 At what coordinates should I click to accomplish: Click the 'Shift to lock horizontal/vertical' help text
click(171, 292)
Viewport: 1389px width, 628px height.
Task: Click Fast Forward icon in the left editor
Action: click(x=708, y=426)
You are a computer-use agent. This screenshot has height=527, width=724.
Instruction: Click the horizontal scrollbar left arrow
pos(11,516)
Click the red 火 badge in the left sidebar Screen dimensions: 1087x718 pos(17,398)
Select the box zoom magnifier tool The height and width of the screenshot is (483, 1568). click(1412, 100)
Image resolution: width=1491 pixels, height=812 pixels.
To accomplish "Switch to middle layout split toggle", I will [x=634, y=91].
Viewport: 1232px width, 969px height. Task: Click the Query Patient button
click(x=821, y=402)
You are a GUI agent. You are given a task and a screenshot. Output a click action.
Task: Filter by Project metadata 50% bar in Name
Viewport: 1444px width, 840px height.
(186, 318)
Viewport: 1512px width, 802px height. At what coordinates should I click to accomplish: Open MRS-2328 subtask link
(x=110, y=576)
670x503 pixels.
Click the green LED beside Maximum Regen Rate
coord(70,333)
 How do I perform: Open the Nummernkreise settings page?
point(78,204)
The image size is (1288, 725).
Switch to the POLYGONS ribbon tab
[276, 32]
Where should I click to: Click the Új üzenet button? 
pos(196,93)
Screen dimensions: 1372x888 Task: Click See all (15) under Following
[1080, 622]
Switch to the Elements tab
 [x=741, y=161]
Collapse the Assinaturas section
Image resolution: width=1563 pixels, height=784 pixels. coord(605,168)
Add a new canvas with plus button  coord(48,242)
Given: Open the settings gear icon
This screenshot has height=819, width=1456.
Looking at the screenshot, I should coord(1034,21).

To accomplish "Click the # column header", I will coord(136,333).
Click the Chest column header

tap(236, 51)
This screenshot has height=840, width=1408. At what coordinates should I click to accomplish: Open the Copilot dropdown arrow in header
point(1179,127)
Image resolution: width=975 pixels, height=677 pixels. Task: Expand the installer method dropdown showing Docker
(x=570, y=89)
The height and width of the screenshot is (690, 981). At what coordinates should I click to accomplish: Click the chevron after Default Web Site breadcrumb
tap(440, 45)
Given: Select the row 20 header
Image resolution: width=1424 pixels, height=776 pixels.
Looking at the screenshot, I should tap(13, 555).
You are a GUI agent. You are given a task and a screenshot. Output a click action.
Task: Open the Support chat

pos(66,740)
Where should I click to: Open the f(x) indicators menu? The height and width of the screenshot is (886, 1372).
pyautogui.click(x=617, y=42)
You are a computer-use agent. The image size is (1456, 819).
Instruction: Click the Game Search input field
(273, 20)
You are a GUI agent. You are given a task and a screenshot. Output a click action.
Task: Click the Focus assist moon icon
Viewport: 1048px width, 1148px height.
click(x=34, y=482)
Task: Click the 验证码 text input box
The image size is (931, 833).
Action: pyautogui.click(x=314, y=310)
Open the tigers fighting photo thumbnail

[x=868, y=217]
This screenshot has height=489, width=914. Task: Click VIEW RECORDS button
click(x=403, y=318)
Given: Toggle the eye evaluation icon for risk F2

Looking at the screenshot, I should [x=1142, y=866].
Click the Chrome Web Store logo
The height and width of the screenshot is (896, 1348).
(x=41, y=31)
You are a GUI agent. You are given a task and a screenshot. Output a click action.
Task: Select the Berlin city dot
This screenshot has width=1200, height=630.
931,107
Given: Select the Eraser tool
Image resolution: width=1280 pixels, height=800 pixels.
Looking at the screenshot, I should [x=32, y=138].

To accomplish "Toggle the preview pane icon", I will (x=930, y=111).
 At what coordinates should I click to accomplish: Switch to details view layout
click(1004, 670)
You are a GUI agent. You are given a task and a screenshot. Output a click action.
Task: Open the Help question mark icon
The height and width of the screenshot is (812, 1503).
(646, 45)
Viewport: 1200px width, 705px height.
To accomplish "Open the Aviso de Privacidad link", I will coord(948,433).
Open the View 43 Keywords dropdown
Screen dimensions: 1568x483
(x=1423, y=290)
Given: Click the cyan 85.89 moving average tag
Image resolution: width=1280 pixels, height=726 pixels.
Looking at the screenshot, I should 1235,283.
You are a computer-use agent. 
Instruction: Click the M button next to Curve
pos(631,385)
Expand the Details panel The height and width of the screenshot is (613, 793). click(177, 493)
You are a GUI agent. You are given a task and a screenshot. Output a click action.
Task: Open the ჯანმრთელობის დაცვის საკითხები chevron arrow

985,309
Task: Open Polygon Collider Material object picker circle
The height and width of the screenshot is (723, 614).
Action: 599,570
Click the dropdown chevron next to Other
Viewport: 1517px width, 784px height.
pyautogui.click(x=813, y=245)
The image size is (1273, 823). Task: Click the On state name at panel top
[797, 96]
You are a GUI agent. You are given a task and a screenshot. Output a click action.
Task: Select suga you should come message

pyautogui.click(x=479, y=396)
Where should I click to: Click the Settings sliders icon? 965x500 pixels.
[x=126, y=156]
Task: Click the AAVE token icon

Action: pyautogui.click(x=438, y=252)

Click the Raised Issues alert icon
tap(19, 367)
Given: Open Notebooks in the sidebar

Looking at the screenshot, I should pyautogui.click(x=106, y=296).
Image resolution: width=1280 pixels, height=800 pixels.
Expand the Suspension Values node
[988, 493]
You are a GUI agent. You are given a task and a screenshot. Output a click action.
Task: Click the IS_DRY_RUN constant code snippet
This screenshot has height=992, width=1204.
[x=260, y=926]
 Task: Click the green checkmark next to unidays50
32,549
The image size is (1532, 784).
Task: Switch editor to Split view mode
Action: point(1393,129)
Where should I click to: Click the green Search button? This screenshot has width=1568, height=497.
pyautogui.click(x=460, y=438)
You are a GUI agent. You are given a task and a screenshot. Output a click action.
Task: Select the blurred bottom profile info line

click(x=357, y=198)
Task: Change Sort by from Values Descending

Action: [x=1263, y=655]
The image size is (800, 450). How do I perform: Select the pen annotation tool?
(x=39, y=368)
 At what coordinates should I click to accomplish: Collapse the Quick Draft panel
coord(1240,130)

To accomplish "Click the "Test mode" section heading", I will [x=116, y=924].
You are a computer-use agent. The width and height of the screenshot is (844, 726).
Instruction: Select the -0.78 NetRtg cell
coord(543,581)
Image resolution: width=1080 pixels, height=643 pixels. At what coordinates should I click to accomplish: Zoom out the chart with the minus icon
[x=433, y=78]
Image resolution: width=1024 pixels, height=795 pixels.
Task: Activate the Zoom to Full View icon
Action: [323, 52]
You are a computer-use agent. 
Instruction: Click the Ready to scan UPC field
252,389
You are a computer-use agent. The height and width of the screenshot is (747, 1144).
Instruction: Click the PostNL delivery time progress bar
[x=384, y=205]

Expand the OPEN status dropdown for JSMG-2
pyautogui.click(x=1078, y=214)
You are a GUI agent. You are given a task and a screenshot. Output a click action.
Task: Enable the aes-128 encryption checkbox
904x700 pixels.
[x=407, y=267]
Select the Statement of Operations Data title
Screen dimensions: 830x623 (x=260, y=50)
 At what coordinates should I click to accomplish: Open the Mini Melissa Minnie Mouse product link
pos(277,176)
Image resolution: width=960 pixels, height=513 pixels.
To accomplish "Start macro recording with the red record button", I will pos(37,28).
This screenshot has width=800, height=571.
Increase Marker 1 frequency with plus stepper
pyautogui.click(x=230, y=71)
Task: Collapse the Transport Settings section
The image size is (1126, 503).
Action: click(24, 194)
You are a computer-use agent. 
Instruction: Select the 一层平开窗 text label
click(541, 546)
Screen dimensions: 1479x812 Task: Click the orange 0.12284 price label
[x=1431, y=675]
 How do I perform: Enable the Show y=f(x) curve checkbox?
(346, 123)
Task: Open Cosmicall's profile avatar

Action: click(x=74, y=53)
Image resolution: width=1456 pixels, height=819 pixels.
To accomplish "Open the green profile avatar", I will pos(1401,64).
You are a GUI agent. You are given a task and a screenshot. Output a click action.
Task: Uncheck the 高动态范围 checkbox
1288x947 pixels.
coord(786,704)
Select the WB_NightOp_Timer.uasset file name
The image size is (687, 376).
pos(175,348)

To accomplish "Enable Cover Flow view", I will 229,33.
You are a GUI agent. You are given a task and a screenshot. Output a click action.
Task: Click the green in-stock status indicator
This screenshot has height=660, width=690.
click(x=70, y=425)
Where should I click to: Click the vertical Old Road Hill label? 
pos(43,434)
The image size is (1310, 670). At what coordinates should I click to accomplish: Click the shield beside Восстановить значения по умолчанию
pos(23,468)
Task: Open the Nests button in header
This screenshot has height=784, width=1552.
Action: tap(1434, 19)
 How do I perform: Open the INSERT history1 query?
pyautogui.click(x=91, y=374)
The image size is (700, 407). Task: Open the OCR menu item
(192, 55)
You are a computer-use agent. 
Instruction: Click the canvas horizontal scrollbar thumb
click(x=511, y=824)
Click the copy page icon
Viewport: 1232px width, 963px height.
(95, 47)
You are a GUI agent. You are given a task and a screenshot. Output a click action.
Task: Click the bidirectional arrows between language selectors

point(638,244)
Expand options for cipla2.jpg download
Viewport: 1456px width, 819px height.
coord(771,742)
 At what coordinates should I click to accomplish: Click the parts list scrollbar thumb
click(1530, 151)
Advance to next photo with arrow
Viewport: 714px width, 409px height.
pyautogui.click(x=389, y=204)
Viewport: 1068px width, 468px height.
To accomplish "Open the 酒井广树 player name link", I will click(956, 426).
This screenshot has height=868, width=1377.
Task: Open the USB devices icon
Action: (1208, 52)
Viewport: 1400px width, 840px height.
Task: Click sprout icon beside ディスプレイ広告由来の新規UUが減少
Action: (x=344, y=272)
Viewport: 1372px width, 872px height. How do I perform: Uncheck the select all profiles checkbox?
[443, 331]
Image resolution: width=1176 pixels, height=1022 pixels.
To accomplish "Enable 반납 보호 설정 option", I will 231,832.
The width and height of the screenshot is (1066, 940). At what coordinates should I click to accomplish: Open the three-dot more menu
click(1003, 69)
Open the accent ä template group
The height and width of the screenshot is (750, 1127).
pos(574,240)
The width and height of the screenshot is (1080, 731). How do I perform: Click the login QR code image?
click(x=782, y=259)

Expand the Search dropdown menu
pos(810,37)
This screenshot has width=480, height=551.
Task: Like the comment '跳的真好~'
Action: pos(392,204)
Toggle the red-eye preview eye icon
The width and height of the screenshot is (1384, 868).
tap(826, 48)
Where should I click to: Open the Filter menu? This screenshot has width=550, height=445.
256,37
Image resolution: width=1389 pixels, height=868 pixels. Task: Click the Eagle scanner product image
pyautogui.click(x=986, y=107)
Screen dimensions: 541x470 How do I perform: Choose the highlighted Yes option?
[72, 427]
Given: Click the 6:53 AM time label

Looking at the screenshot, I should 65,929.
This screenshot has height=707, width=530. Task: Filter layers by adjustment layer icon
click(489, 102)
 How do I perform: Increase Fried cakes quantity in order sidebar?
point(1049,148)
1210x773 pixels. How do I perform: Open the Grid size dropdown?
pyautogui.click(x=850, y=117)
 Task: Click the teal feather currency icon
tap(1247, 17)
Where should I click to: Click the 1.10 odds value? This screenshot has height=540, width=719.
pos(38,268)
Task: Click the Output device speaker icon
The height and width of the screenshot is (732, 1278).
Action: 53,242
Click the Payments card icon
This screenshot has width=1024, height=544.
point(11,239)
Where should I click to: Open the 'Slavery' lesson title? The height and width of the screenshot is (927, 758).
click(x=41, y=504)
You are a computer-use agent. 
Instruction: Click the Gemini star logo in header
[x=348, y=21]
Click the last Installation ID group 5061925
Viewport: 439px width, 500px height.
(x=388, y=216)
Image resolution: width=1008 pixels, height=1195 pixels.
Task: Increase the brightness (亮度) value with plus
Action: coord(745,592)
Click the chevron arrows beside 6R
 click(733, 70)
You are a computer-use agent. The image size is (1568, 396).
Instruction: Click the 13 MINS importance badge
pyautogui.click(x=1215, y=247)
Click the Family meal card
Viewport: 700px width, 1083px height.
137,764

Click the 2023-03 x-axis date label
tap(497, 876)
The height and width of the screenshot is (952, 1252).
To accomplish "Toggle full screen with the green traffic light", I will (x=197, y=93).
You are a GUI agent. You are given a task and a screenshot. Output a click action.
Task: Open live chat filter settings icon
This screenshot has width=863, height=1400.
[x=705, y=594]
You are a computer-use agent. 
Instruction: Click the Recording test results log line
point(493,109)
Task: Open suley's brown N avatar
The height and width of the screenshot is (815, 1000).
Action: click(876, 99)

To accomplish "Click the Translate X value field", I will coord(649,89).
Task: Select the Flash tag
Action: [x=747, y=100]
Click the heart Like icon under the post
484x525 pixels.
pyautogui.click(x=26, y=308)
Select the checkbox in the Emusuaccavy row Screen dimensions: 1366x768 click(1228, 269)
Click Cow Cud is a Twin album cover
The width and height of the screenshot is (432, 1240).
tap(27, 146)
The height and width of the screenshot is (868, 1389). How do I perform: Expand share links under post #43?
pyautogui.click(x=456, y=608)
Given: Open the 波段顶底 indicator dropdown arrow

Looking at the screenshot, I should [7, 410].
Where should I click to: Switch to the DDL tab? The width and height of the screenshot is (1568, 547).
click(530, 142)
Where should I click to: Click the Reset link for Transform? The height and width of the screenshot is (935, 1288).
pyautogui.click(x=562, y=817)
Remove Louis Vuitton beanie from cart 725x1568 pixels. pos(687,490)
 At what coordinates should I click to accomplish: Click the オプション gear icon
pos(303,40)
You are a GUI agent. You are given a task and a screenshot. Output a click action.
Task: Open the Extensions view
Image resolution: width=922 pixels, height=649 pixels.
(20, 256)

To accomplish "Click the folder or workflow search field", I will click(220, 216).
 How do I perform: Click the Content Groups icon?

########################################

Starting with the first of the rows above and ending with the line that contains "Action: click(x=708, y=426)", rewrite those lines as a numbered list, dropping any blank lines.

- Answer -
1.  At what coordinates should I click to accomplish: Click the 'Shift to lock horizontal/vertical' help text
2. click(171, 292)
3. Viewport: 1389px width, 628px height.
4. Task: Click Fast Forward icon in the left editor
5. Action: click(x=708, y=426)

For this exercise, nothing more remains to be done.